Alexander: Matthew Wolff leads US Open as part of golf’s youth movement

The kids are coming.

A month ago, when 23-year-old La Cañada High grad Collin Morikawa won the PGA Championship at Harding Park in San Francisco, a fellow young golfer with Southern California roots finished tied for fourth in his first major.

Matthew Wolff, 21, was a star at Westlake High and an even bigger star at Oklahoma State, with an unusual swing and plenty of confidence.

This week, he has the 54-hole lead in the U.S. Open.

“I feel comfortable with every part of my game,” he said Saturday from Mamaroneck, N.Y., after shooting a 65 at Winged Foot to go 5-under for the tournament and two shots ahead of Bryson DeChambeau. “I don’t like to shy away from things when I’m feeling confident, and I’m probably going to do the same (Sunday).”

Wolff’s swing is unorthodox, featuring a hip shimmy at the start and something akin to a baseball hitter’s toe tap while at the top of his backswing. It drew a lot of criticism from the wannabe experts when he was playing junior golf, and a number of suggestions from teaching pros that he was doing it all wrong, but success has a way of shutting people up.

And if he is to become the youngest U.S. Open winner since Bobby Jones in 1923, and the first to do so in his U.S. Open debut since Francis Ouimet in 1913, it may be via the scenic route. He hit two fairways – repeating, two – in Saturday’s round, and 12 through 54 holes.

Maybe he’s living right. He had a 66 on Thursday, and an even-par 70 Friday when scores soared.

His only bogey Saturday came on 16 after a tee shot deep into the rough on the left, but he still had an 11-footer for par and missed it. Two holes later, his 4-iron off the tee went 267 yards but way right, and somehow it hit in the rough and bounced back into the first cut. He got his approach to within 10 feet and drained it for his sixth birdie of the day.
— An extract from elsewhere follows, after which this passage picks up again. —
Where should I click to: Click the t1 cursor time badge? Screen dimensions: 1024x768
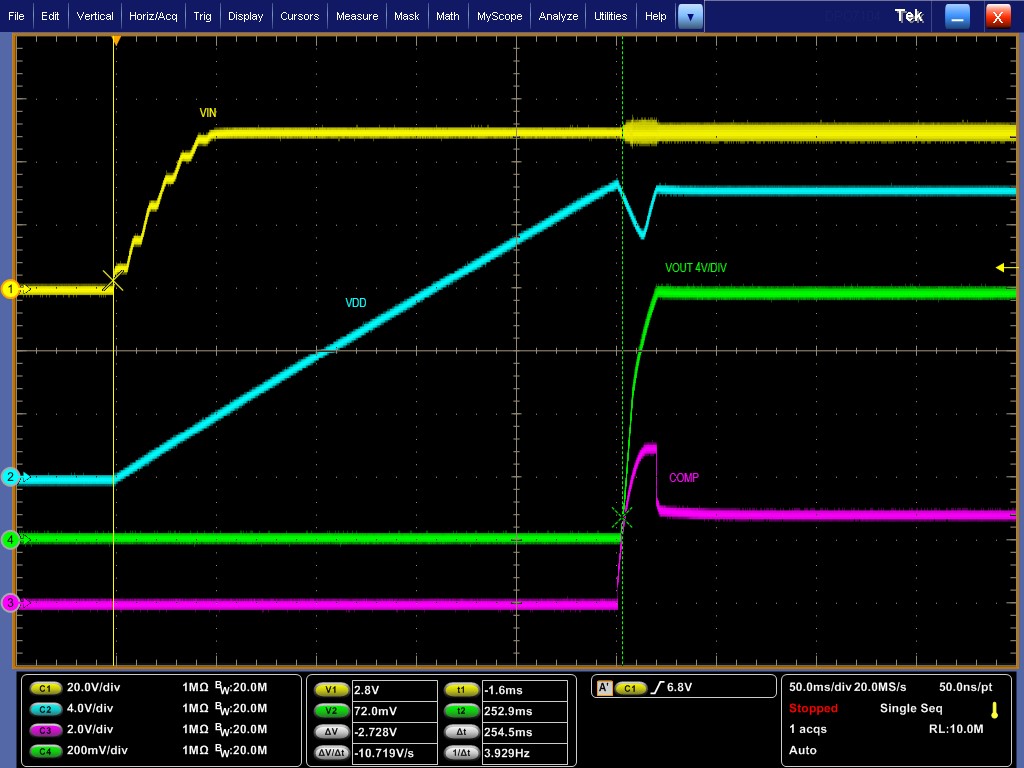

“I hit a bunch of good tee shots today that were kind of where I was looking and just barely missed the fairway, got fortunate with my lies,” he said. “It’s the U.S. Open. You’re going to hit bad shots out there. … I just told myself to minimize the damage because I was playing so well, and I know I’m in such a good spot that the worst thing I can do is try to risk it. Maybe on the 18th hole if I’m one down, then I’ll risk it.”
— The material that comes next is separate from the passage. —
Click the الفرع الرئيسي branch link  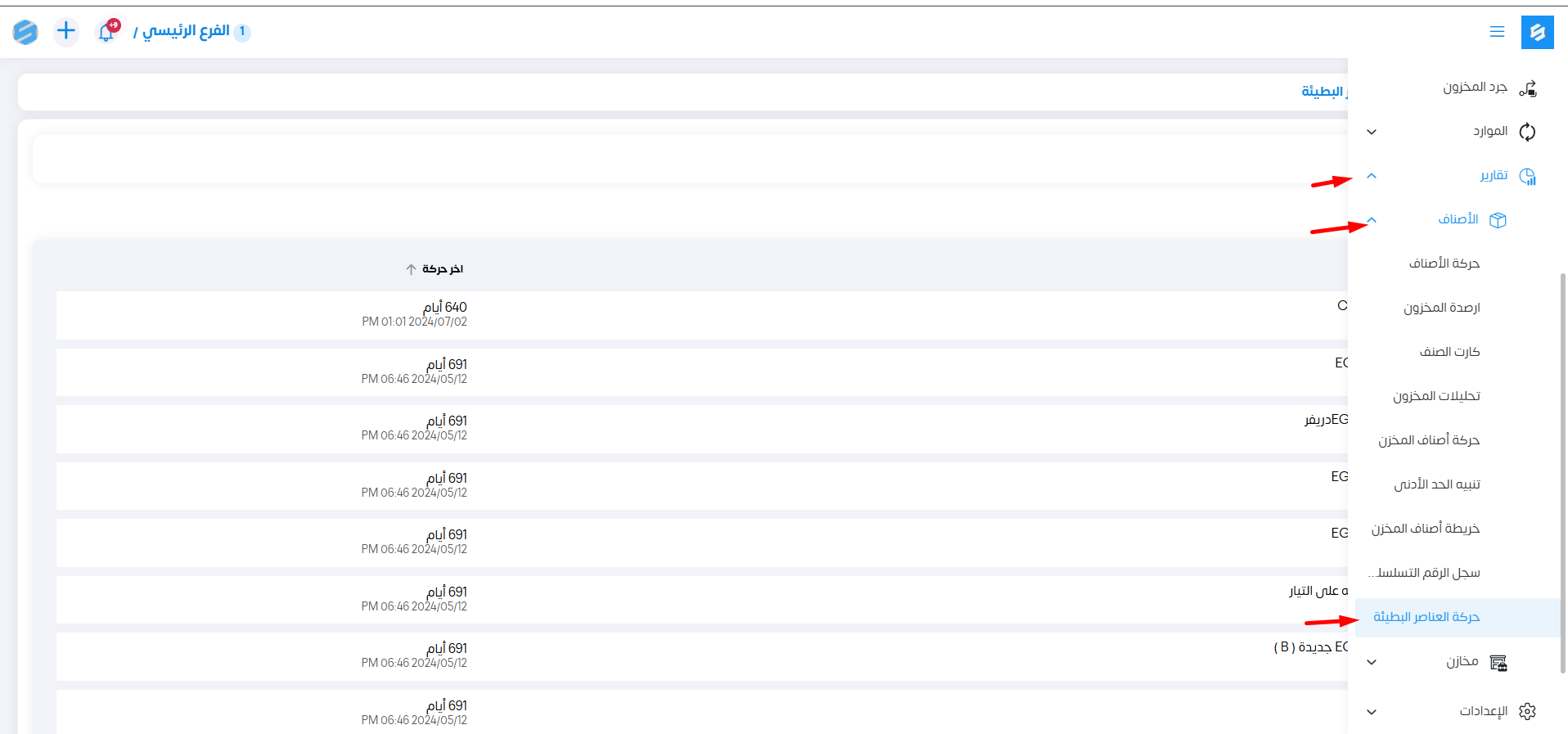tap(186, 31)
It’s worth a reminder here that 5-under at Winged Foot, under USGA course conditions, is really, really good.

“I mean, he hits it really far,” Xander Schauffele said Saturday. “He hits it really high. He’s not afraid. And,  yeah, he doesn’t care. It’s not surprising that he played (this well). I played with him the final round of the PGA Championship and he destroyed that place, as well (another 5-under 65), and it was playing difficult there on the last day.”
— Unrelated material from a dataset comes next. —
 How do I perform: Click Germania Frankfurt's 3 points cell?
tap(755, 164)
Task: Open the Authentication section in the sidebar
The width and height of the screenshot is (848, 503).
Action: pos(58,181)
Remember, too, that he’s still the reigning NCAA champion, since no national championship tournament has been held since he won it in 2019 as an Oklahoma State sophomore. He turned pro shortly thereafter and won his initial PGA Tour event in just his third try, the 3M Open in Minneapolis in July 2019.

He was in the hunt earlier this summer at the Rocket Mortgage Classic in Detroit, carrying a 3-shot lead into the final day before shooting a 71 to finish three shots back. The guy who caught him that day is the same guy who will be leading the hunt Sunday; DeChambeau shot, yes, a 65. And Wolff said that experience might even be more valuable Sunday than that of the tournament he won.

“I had a bigger lead in Detroit,” he said.

“I think that’s the biggest thing, not really looking ahead. I was kind of antsy at the beginning of the (final) round in Detroit. I think I’m going to go out there and just do my thing. It’s golf; anything can happen, especially at a course like this. I know if I keep calm and not let my emotions get the best of me, I should have a really good chance.”

Then again …

“I bet you I’m probably going to be a little antsy,” Wolff said. “It’s the U.S. Open, and I have a lead.”

Wolff said he feeds off the emotion of galleries, so the quiet of these tournaments without spectators will not necessarily be a plus. But he did say the residents of the houses behind the 10th and 11th tees cheered for him Saturday, so there’s that. Anyway, the silence didn’t seem to bother either Wolff or Morikawa on that Sunday in San Francisco last month.

Wolff was asked if this might be coming a little sooner than he expected.

“That’s a hard question,” he said. “I mean, I feel like I’m ready to win out here and win a major. I’ve already won a PGA Tour event and I knew my game was in a really good spot. I’ve been feeling really good, really confident, and with my mindset right now how I’m thinking about the game is really good.

“It is a major. It’s really important, and yes, it’s really early in my career, but I feel like I have the game, like I said, to win. Collin won at 23. I’m 21, and I’m not saying that it’s going to happen, but I mean, I put myself in a really good spot.”

As we said, the kids are coming. You might want to move out of the way.